_Given information_
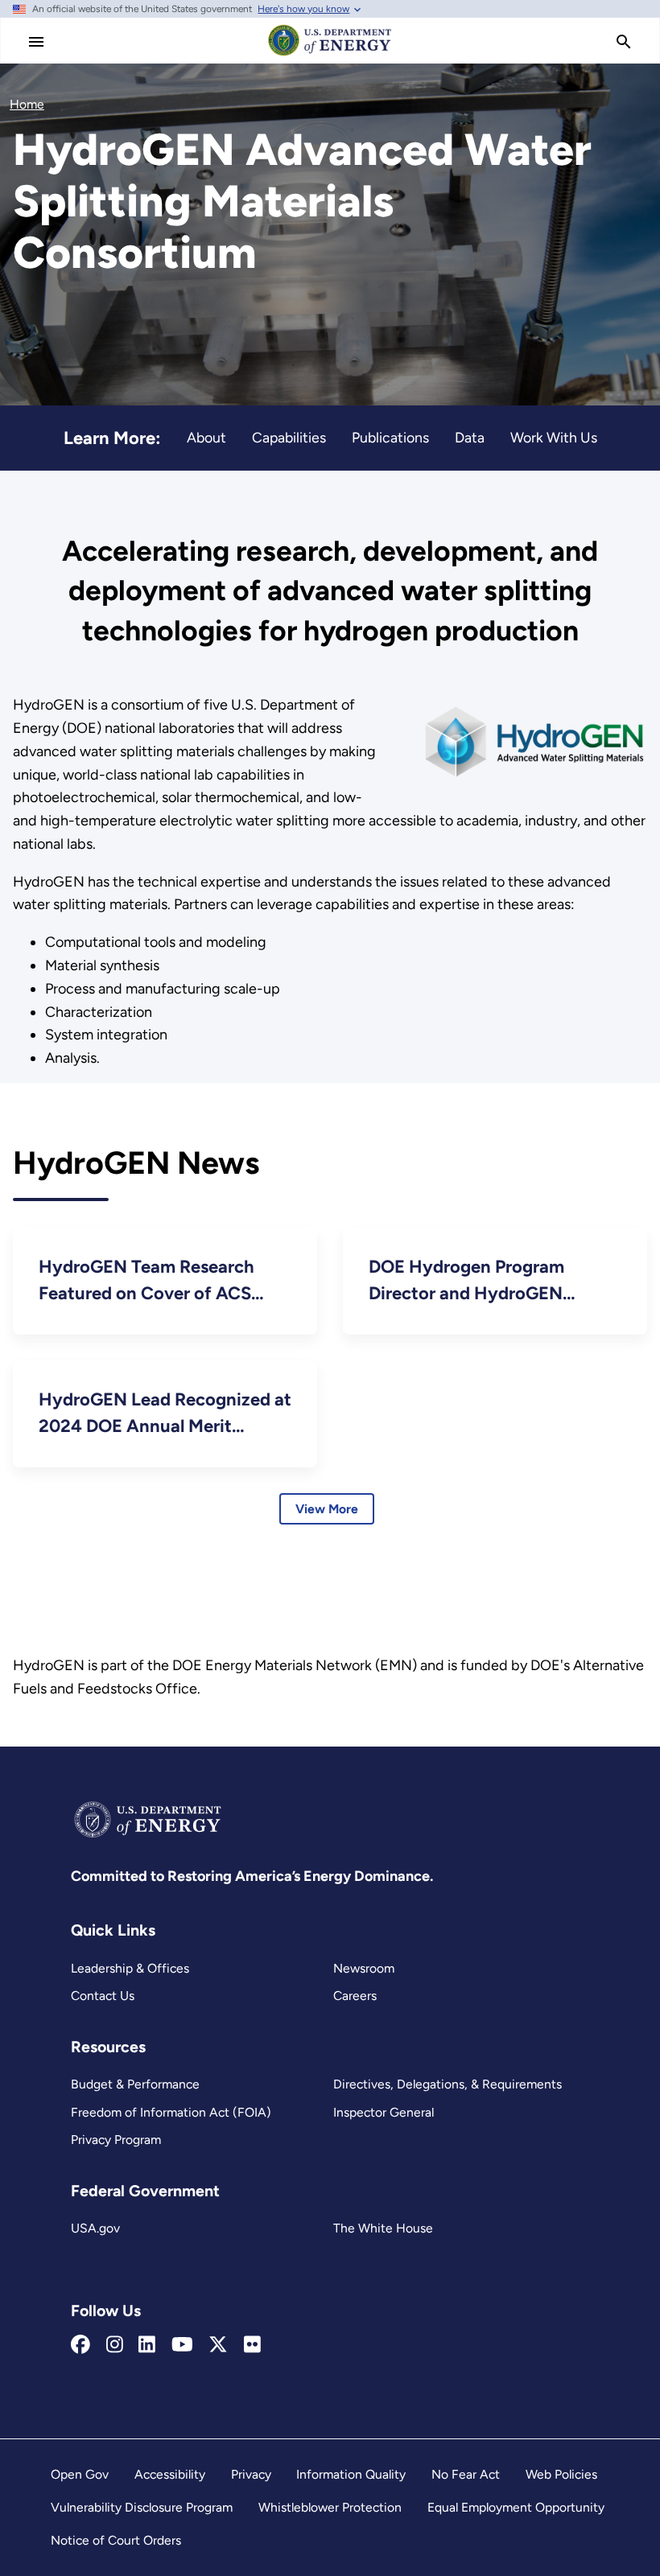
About (206, 437)
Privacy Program (116, 2139)
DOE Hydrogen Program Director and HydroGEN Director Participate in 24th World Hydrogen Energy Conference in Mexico (480, 1281)
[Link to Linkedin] (146, 2345)
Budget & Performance (135, 2084)
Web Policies (561, 2474)
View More (326, 1508)
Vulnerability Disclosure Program (142, 2507)
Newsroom (363, 1968)
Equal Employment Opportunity (515, 2507)
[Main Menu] (36, 42)
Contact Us (102, 1995)
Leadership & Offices (130, 1968)
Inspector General (383, 2112)
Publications (390, 437)
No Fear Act (465, 2474)
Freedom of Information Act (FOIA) (171, 2112)
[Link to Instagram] (114, 2345)
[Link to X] (218, 2345)
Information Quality (351, 2474)
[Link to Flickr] (252, 2345)
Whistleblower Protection (330, 2507)
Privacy (251, 2474)
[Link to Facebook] (80, 2345)
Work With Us (553, 437)
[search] (624, 42)
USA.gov (95, 2228)
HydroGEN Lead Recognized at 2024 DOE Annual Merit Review (165, 1414)
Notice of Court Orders (116, 2540)
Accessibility (169, 2474)
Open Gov (80, 2474)
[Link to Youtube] (182, 2345)
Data (470, 437)
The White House (383, 2228)
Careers (355, 1995)
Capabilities (289, 437)
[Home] (330, 54)
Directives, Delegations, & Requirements (447, 2084)
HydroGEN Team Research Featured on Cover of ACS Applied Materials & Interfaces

_Problem requirements_
Say again, word for word, the lines beginning at the top of the data and ending with the line that has "Information Quality (351, 2474)". Skip the pictures.

_Result for this exercise_
About (206, 437)
Privacy Program (116, 2139)
DOE Hydrogen Program Director and HydroGEN Director Participate in 24th World Hydrogen Energy Conference in Mexico (480, 1281)
[Link to Linkedin] (146, 2345)
Budget & Performance (135, 2084)
Web Policies (561, 2474)
View More (326, 1508)
Vulnerability Disclosure Program (142, 2507)
Newsroom (363, 1968)
Equal Employment Opportunity (515, 2507)
[Main Menu] (36, 42)
Contact Us (102, 1995)
Leadership & Offices (130, 1968)
Inspector General (383, 2112)
Publications (390, 437)
No Fear Act (465, 2474)
Freedom of Information Act (FOIA) (171, 2112)
[Link to Instagram] (114, 2345)
[Link to X] (218, 2345)
Information Quality (351, 2474)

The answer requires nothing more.